Use them with intent:

res.status(200).json(user);           // OK
res.status(201).json(newUser);         // Created
res.status(204).end();                 // No Content (after DELETE)
res.status(400).json({ ... });         // Bad Request (invalid input)
res.status(401).json({ ... });         // Unauthorized (not logged in)
res.status(403).json({ ... });         // Forbidden (no permission)
res.status(404).json({ ... });         // Not Found
res.status(409).json({ ... });         // Conflict (duplicate, version mismatch)
res.status(422).json({ ... });         // Unprocessable (valid format, invalid semantics)
res.status(429).json({ ... });         // Too Many Requests
res.status(500).json({ ... });         // Internal Server Error

The 401 vs 403 distinction trips lots of devs:

  • 401 — “I don’t know who you are” (no/invalid auth)
  • 403 — “I know you, but you can’t”

Consistent Response Shape

Pick one shape for success and one for errors:

// single resource
{ "data": { "id": 1, "name": "Ada" } }

// collection
{ "data": [...], "pagination": { "nextCursor": "...", "total": 100 } }

// error
{ "error": { "code": "user_not_found", "message": "..." } }

Mix shapes ({ user: ... }, { users: [...] }, { data: ... }) and your client code becomes a special-case grab-bag.

Versioning

Bake a version into the URL when you might break clients:

/api/v1/users
/api/v2/users

Bump when you make a breaking change.

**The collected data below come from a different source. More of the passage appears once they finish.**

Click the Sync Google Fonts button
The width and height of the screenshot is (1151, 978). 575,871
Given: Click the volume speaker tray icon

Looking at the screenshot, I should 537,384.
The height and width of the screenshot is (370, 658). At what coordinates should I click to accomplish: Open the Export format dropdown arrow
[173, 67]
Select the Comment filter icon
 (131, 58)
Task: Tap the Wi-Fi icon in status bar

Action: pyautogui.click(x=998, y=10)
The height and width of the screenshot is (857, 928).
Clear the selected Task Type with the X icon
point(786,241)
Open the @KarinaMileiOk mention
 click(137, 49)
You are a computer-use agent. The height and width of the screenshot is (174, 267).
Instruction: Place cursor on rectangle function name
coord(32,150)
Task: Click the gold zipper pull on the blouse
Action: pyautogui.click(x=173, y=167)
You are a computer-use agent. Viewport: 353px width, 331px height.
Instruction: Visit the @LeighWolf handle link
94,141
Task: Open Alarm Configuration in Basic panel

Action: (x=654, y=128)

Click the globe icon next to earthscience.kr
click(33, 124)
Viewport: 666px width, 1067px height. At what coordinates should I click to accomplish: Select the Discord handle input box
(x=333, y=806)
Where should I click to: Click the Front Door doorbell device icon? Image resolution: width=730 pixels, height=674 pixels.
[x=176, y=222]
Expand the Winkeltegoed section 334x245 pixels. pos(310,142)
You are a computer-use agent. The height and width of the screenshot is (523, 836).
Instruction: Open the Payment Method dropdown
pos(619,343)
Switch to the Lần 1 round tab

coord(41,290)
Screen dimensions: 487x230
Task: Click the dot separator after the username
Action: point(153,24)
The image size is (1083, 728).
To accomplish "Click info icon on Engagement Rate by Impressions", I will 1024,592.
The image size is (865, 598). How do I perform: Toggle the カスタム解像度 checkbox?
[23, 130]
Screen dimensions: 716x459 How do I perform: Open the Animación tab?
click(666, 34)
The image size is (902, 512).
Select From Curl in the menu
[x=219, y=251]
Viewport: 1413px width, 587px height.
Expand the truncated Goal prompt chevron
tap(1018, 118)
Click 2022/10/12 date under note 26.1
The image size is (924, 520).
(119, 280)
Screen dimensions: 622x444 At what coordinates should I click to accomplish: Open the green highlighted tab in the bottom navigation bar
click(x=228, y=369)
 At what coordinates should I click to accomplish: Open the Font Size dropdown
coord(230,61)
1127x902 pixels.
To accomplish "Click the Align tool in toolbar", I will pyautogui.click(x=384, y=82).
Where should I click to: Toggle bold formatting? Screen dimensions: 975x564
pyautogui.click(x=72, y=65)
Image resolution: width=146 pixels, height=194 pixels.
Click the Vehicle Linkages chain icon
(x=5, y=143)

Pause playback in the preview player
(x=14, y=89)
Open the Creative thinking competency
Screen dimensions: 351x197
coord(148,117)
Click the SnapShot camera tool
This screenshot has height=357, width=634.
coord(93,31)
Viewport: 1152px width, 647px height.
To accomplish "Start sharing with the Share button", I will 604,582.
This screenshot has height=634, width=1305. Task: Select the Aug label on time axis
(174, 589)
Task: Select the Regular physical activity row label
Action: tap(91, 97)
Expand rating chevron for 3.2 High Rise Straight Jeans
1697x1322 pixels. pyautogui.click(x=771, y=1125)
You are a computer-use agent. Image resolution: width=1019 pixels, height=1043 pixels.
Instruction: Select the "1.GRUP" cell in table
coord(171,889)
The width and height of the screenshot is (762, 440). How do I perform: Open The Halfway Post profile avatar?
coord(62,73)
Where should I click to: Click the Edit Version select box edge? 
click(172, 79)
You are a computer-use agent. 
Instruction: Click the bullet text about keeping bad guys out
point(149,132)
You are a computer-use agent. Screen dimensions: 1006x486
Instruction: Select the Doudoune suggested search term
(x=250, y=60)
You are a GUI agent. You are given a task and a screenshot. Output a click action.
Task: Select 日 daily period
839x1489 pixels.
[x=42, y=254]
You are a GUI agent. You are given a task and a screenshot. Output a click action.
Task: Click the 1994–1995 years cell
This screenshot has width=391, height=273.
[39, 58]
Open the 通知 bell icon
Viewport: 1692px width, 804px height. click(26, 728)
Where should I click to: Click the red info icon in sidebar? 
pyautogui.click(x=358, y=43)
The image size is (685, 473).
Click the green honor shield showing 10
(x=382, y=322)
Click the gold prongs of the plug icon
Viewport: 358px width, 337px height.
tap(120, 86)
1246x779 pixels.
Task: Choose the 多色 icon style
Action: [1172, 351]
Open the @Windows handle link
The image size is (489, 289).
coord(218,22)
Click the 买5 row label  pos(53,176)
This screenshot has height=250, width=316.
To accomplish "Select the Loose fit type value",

The other approach (header versioning, Accept: application/vnd.myapi.v2+json) is cleaner in theory and a pain in practice.

Pragmatic Exits

Some operations don’t fit REST:

  • Login? POST /auth/login (creating a session).
  • Trigger a recompute? POST /reports/:id/recompute.
  • Bulk operation? POST /users/bulk-update with a request body.

REST is conventions, not religion. Break them where they don’t help.